## Exercise prompt
For every record below, write out an exact copy.

(Extracted records begins)

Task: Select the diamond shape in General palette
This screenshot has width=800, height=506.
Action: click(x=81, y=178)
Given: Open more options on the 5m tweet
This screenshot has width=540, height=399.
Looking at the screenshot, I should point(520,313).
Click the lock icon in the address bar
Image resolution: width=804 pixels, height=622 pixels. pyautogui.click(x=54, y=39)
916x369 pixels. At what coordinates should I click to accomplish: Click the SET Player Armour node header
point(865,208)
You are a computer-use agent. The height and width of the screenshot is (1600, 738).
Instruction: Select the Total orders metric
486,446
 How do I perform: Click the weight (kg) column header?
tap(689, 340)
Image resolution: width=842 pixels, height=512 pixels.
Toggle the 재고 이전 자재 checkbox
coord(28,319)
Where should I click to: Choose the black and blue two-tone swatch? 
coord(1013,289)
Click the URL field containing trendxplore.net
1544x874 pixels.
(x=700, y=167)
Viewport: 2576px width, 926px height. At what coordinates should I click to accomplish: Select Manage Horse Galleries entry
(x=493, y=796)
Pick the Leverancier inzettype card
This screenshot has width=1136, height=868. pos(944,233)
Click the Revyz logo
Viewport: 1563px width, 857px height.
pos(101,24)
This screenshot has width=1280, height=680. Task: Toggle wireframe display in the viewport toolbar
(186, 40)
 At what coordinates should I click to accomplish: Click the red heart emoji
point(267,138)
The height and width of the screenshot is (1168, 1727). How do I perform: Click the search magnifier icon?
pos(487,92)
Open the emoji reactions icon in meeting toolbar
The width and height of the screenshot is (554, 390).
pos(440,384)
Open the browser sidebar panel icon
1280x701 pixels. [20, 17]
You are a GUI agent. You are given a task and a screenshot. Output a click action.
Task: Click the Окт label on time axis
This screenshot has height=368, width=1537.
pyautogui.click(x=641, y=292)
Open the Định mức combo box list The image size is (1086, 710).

(Extracted records ends)

## Completed exercise
Task: Select the diamond shape in General palette
This screenshot has width=800, height=506.
Action: click(x=81, y=178)
Given: Open more options on the 5m tweet
This screenshot has width=540, height=399.
Looking at the screenshot, I should point(520,313).
Click the lock icon in the address bar
Image resolution: width=804 pixels, height=622 pixels. pyautogui.click(x=54, y=39)
916x369 pixels. At what coordinates should I click to accomplish: Click the SET Player Armour node header
point(865,208)
You are a computer-use agent. The height and width of the screenshot is (1600, 738).
Instruction: Select the Total orders metric
486,446
 How do I perform: Click the weight (kg) column header?
tap(689, 340)
Image resolution: width=842 pixels, height=512 pixels.
Toggle the 재고 이전 자재 checkbox
coord(28,319)
Where should I click to: Choose the black and blue two-tone swatch? 
coord(1013,289)
Click the URL field containing trendxplore.net
1544x874 pixels.
(x=700, y=167)
Viewport: 2576px width, 926px height. At what coordinates should I click to accomplish: Select Manage Horse Galleries entry
(x=493, y=796)
Pick the Leverancier inzettype card
This screenshot has width=1136, height=868. pos(944,233)
Click the Revyz logo
Viewport: 1563px width, 857px height.
pos(101,24)
This screenshot has width=1280, height=680. Task: Toggle wireframe display in the viewport toolbar
(186, 40)
 At what coordinates should I click to accomplish: Click the red heart emoji
point(267,138)
The height and width of the screenshot is (1168, 1727). How do I perform: Click the search magnifier icon?
pos(487,92)
Open the emoji reactions icon in meeting toolbar
The width and height of the screenshot is (554, 390).
pos(440,384)
Open the browser sidebar panel icon
1280x701 pixels. [20, 17]
You are a GUI agent. You are given a task and a screenshot. Output a click action.
Task: Click the Окт label on time axis
This screenshot has height=368, width=1537.
pyautogui.click(x=641, y=292)
Open the Định mức combo box list The image size is (1086, 710).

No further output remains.